Reproduce these entries line for line, covering everything from the line containing "Click the '8.5 million gallons' phrase" down to the line containing "click(x=145, y=178)", with both of those lines included.
** Start of Input rows **
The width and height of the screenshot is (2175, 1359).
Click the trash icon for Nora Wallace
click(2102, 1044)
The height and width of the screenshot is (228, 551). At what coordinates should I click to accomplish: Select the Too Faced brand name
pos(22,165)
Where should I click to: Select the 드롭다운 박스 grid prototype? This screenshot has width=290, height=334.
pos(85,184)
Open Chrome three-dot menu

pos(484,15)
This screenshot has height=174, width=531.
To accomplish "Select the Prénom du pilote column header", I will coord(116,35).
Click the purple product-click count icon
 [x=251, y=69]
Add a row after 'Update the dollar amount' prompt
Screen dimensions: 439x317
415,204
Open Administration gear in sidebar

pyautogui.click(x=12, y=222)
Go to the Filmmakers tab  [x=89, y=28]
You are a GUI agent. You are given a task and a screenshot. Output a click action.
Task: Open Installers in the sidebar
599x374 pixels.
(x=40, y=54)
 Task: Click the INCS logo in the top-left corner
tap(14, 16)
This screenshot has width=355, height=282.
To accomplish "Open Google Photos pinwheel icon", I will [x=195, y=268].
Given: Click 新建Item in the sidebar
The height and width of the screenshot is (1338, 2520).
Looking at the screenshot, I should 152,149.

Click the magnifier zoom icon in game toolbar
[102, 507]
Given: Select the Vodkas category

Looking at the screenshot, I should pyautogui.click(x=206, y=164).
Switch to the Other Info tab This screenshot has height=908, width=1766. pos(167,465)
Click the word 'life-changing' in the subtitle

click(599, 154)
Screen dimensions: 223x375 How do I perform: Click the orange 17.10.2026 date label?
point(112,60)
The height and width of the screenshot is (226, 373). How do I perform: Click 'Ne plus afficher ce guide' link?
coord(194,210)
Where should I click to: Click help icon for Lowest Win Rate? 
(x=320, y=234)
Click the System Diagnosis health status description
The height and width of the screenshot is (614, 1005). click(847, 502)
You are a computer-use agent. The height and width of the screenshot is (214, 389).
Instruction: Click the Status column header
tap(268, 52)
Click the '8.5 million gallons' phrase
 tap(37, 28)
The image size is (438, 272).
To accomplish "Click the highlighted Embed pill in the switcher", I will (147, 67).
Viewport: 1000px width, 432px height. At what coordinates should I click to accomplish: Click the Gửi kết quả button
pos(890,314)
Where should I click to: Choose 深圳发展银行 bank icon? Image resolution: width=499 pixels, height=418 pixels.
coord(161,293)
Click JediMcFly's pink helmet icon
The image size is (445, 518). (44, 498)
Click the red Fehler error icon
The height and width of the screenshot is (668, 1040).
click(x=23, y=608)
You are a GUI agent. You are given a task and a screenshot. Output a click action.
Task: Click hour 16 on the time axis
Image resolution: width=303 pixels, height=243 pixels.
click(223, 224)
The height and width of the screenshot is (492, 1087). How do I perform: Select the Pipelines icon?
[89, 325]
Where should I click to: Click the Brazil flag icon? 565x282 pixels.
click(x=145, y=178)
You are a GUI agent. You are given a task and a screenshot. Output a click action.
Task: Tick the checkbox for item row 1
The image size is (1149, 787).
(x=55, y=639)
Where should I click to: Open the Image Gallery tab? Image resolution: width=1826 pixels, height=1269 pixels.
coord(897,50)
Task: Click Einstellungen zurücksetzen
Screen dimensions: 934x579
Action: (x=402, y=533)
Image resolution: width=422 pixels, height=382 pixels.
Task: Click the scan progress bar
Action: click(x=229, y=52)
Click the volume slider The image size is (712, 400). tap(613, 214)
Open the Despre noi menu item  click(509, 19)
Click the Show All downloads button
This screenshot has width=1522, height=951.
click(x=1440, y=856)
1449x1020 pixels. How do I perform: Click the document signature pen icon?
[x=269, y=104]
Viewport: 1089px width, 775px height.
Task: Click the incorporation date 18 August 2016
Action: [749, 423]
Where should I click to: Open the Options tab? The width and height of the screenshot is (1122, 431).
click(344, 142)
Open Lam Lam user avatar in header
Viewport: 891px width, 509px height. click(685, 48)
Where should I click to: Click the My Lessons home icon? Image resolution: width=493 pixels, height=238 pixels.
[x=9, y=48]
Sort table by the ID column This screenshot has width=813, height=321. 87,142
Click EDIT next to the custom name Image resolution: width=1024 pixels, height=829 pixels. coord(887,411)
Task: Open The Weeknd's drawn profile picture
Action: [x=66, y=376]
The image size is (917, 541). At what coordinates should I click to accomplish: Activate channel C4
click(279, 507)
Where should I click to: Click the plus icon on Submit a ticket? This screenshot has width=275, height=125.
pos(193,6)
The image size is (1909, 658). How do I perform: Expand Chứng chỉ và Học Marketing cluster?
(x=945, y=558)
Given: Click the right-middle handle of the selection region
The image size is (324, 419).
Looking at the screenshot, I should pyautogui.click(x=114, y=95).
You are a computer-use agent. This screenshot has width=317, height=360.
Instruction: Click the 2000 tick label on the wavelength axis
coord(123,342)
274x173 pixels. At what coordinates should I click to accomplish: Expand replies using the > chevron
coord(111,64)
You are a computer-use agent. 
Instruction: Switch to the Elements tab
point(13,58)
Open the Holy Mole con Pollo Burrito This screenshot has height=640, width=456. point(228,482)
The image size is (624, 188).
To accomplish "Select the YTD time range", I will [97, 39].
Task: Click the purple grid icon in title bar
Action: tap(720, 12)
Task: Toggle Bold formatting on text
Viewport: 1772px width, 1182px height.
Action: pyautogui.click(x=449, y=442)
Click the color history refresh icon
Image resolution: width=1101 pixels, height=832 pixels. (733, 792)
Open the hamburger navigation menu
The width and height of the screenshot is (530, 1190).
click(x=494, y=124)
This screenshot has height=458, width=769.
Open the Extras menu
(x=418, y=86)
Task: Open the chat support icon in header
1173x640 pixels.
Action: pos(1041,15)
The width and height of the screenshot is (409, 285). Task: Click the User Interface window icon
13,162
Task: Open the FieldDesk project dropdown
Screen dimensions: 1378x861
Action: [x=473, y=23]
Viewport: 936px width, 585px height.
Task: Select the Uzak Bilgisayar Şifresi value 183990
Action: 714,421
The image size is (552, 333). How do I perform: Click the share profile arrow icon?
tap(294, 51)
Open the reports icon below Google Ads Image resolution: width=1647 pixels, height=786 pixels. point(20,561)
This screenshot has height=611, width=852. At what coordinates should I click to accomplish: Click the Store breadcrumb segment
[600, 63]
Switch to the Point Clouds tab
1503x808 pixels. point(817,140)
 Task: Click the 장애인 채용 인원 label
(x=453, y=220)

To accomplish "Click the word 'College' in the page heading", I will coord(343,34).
** End of Input rows **
→ The result
Click the '8.5 million gallons' phrase
 tap(37, 28)
The image size is (438, 272).
To accomplish "Click the highlighted Embed pill in the switcher", I will (147, 67).
Viewport: 1000px width, 432px height. At what coordinates should I click to accomplish: Click the Gửi kết quả button
pos(890,314)
Where should I click to: Choose 深圳发展银行 bank icon? Image resolution: width=499 pixels, height=418 pixels.
coord(161,293)
Click JediMcFly's pink helmet icon
The image size is (445, 518). (44, 498)
Click the red Fehler error icon
The height and width of the screenshot is (668, 1040).
click(x=23, y=608)
You are a GUI agent. You are given a task and a screenshot. Output a click action.
Task: Click hour 16 on the time axis
Image resolution: width=303 pixels, height=243 pixels.
click(223, 224)
The height and width of the screenshot is (492, 1087). How do I perform: Select the Pipelines icon?
[89, 325]
Where should I click to: Click the Brazil flag icon? 565x282 pixels.
click(x=145, y=178)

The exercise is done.